Only the lines from the start of the entries through the line with "The width and height of the screenshot is (472, 291)." are wanted; please output them exactly.

--- PROVIDED RECORDS ---
——
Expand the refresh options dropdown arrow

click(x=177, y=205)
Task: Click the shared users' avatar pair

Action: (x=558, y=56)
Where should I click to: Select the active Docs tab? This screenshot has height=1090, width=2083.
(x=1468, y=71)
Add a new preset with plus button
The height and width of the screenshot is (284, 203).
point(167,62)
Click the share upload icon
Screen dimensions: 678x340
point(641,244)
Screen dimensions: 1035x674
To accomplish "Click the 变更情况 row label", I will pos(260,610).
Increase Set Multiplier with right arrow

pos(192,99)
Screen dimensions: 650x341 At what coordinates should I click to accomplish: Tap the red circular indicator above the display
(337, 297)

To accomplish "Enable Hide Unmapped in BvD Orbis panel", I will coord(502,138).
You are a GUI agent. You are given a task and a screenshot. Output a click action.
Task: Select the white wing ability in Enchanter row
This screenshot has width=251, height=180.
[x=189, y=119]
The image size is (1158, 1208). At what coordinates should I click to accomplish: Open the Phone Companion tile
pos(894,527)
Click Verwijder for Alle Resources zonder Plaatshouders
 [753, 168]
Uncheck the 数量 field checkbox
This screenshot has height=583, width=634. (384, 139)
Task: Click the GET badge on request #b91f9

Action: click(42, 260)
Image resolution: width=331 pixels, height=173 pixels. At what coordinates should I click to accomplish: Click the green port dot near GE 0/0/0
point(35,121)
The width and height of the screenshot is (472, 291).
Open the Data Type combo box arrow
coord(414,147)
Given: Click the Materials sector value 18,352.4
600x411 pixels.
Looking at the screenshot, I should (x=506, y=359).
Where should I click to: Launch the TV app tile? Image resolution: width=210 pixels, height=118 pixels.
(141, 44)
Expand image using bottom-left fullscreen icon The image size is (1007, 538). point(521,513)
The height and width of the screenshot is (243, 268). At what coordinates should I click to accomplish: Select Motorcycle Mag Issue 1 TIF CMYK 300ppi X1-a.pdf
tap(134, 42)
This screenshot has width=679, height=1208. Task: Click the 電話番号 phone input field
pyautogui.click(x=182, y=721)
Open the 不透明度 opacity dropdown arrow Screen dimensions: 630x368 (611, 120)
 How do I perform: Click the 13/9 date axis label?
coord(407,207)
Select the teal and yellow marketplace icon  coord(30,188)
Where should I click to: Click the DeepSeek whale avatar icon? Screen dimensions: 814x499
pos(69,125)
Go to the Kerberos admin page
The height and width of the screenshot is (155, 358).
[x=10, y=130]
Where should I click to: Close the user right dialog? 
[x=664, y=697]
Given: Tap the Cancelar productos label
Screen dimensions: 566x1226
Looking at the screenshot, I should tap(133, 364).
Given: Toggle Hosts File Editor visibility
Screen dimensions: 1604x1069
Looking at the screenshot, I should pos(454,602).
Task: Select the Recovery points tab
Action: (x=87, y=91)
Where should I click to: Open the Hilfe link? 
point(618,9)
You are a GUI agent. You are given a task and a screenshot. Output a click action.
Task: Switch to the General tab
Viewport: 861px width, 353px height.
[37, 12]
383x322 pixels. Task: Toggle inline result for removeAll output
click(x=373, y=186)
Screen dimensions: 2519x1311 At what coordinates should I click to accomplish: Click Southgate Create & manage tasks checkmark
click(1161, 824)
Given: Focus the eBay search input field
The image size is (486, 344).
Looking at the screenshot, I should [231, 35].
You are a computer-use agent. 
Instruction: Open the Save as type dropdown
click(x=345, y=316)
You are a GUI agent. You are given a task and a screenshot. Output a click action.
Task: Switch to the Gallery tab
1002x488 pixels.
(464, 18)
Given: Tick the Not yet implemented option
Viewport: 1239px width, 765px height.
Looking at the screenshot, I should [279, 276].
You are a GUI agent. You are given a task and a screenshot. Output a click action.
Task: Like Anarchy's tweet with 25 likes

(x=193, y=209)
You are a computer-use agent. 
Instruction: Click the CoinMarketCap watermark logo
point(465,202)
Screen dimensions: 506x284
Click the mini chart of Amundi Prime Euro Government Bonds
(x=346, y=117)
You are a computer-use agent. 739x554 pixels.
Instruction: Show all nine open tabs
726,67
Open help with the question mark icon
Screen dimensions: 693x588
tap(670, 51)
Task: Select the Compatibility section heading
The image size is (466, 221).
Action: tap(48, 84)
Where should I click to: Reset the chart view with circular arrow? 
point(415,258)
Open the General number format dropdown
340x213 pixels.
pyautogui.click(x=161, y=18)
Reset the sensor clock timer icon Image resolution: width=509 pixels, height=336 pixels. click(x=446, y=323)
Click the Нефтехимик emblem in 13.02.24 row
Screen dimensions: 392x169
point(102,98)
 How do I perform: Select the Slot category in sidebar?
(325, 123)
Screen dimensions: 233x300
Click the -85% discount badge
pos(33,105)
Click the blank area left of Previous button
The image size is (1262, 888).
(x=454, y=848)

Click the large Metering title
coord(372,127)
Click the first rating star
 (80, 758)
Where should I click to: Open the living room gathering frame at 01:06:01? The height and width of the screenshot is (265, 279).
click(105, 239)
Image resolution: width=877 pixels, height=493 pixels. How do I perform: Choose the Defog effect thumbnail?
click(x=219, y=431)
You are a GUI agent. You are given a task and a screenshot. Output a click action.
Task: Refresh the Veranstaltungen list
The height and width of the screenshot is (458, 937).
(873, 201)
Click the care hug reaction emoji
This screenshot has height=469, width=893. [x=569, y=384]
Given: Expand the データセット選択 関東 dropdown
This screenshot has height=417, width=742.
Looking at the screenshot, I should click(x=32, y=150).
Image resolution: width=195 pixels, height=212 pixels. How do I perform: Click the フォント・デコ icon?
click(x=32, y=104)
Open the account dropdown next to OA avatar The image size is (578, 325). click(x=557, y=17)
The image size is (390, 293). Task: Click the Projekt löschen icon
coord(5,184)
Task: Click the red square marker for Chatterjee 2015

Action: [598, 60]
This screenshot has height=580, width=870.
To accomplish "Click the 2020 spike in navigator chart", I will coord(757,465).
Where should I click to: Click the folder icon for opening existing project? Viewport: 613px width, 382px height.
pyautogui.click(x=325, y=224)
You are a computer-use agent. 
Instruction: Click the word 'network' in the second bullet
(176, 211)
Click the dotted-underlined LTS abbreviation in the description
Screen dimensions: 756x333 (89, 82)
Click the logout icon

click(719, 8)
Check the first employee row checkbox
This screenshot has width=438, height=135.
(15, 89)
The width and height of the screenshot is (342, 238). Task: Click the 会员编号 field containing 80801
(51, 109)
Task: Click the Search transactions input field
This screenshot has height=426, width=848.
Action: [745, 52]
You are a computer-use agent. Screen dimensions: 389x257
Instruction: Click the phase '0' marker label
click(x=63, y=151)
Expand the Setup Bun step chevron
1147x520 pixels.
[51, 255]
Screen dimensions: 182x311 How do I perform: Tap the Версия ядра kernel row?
——
--- EXERCISE OUTPUT ---
Expand the refresh options dropdown arrow

click(x=177, y=205)
Task: Click the shared users' avatar pair

Action: (x=558, y=56)
Where should I click to: Select the active Docs tab? This screenshot has height=1090, width=2083.
(x=1468, y=71)
Add a new preset with plus button
The height and width of the screenshot is (284, 203).
point(167,62)
Click the share upload icon
Screen dimensions: 678x340
point(641,244)
Screen dimensions: 1035x674
To accomplish "Click the 变更情况 row label", I will pos(260,610).
Increase Set Multiplier with right arrow

pos(192,99)
Screen dimensions: 650x341 At what coordinates should I click to accomplish: Tap the red circular indicator above the display
(337, 297)

To accomplish "Enable Hide Unmapped in BvD Orbis panel", I will coord(502,138).
You are a GUI agent. You are given a task and a screenshot. Output a click action.
Task: Select the white wing ability in Enchanter row
This screenshot has width=251, height=180.
[x=189, y=119]
The image size is (1158, 1208). At what coordinates should I click to accomplish: Open the Phone Companion tile
pos(894,527)
Click Verwijder for Alle Resources zonder Plaatshouders
 [753, 168]
Uncheck the 数量 field checkbox
This screenshot has height=583, width=634. (384, 139)
Task: Click the GET badge on request #b91f9

Action: click(42, 260)
Image resolution: width=331 pixels, height=173 pixels. At what coordinates should I click to accomplish: Click the green port dot near GE 0/0/0
point(35,121)
The width and height of the screenshot is (472, 291).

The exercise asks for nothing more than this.